In 1054 a more serious break in the main branch of the Christian Church took place. The Western Church which was Latin speaking and the Eastern Church which was mainly Greek speaking never had an easy relationship. The Bishop of Rome used to claim honorary primacy over the rest of the bishops and patriarches by virtue of his residence in the capital city of the Roman Empire. But when the capital city was moved to Constantinople in the year 330, the Patriarch of Constantinople naturally assumed his office to hold primacy. This was not accepted by the Western Church. The quest for supremacy between Rome and Constantinople was to continue for many centuries.

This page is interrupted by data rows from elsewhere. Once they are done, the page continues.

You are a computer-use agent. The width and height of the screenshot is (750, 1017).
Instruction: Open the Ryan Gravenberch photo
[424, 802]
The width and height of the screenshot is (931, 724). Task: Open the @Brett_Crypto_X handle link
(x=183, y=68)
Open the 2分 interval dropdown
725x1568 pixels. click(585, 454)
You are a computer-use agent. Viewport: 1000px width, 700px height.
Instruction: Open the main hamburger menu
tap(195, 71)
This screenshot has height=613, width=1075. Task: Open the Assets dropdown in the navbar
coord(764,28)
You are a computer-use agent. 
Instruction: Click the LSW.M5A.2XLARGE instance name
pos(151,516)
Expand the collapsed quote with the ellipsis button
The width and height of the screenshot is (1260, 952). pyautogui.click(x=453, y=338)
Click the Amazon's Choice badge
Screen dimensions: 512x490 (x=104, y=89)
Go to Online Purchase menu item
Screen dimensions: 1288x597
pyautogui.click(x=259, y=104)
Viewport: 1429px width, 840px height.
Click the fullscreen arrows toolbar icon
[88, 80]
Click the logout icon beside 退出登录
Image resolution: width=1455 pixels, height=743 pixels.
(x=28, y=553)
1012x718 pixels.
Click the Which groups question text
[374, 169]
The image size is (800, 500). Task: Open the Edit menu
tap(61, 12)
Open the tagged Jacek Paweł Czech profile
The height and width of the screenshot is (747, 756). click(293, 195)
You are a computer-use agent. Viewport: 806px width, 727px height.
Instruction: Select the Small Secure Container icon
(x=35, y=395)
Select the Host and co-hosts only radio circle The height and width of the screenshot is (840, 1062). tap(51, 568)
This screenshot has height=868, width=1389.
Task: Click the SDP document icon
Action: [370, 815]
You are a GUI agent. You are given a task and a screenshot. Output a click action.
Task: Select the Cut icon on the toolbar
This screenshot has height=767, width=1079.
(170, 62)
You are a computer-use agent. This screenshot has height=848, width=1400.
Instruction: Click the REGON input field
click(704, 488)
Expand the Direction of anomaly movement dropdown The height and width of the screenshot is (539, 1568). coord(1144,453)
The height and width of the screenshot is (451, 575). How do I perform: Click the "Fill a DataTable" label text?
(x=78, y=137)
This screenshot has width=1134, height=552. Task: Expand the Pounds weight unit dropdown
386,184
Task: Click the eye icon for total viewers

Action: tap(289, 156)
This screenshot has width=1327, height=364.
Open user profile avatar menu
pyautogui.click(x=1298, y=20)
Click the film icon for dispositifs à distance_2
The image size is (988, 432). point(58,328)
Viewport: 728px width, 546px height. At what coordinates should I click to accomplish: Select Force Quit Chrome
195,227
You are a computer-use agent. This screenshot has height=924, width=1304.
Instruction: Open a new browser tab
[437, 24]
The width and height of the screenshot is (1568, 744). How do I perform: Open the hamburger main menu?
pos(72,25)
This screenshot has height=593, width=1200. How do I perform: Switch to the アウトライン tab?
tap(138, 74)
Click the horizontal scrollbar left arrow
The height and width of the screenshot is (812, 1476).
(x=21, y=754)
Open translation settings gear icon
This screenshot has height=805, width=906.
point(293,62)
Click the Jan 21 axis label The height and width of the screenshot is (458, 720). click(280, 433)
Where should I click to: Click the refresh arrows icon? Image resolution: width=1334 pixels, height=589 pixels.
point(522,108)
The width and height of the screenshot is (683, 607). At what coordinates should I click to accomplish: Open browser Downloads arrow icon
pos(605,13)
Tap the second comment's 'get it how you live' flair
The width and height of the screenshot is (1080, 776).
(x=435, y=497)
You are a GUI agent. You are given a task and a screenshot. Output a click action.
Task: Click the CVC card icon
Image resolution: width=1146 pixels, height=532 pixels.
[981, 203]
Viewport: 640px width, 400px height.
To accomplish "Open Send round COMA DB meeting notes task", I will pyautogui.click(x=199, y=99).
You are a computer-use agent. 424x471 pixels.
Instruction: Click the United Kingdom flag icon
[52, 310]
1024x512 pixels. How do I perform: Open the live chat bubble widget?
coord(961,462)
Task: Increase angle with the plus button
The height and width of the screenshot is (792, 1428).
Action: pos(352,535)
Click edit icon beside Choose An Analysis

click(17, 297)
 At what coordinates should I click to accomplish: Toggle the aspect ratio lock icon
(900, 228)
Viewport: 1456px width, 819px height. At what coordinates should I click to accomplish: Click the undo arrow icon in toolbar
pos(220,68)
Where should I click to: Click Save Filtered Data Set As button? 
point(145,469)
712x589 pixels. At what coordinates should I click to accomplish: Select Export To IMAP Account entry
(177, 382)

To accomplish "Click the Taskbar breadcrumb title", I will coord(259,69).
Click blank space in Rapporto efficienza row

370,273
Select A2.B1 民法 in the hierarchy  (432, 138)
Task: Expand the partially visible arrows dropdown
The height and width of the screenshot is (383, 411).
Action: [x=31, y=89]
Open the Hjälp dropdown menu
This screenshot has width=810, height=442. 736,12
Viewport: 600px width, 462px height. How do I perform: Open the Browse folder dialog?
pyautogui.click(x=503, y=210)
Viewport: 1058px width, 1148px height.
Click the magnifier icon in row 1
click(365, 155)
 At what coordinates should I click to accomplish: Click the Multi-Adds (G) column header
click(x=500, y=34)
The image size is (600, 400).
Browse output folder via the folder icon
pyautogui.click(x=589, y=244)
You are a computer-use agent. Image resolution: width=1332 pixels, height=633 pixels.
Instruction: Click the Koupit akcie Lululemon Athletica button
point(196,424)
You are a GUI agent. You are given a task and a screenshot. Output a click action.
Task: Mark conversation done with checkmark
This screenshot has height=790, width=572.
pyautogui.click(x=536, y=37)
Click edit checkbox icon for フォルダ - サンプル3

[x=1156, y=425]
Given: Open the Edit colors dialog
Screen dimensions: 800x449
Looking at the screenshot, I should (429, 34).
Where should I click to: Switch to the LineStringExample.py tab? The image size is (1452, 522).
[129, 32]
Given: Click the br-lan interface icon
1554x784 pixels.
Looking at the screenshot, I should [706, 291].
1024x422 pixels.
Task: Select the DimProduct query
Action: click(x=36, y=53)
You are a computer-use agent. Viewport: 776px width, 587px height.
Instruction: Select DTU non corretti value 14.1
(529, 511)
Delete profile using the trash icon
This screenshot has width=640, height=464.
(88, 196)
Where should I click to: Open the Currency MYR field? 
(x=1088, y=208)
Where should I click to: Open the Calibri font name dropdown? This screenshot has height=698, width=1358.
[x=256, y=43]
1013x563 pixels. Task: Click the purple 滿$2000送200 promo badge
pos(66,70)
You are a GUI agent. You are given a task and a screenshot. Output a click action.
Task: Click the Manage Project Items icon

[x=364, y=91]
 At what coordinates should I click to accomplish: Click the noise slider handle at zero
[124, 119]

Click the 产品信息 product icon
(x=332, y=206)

Apart from this mainly political reason, there was also a theological one. It involves the doctrine of the Holy Trinity. The Western Church inserted an additional point, known as the Filioque Clause, to one of its earlier creeds. The Eastern Church did not accept this addition. To resolve this escalating problem, the Pope sent Cardinal Humbert (d1061) to Constantinople to discuss the issue with the Eastern Patriarch Michael Cerularies (d1058). The discussions did not go well and both Humbert and Michael Cerularies ended up excommunicating[a] one another in 1054. The excommunications initiated the break between the Latin and Greek Churches which became known as The Great Schism. It was a large break, for unlike the earlier monophysite splinter, the Eastern Church formed a substantial part of Christendom.[2]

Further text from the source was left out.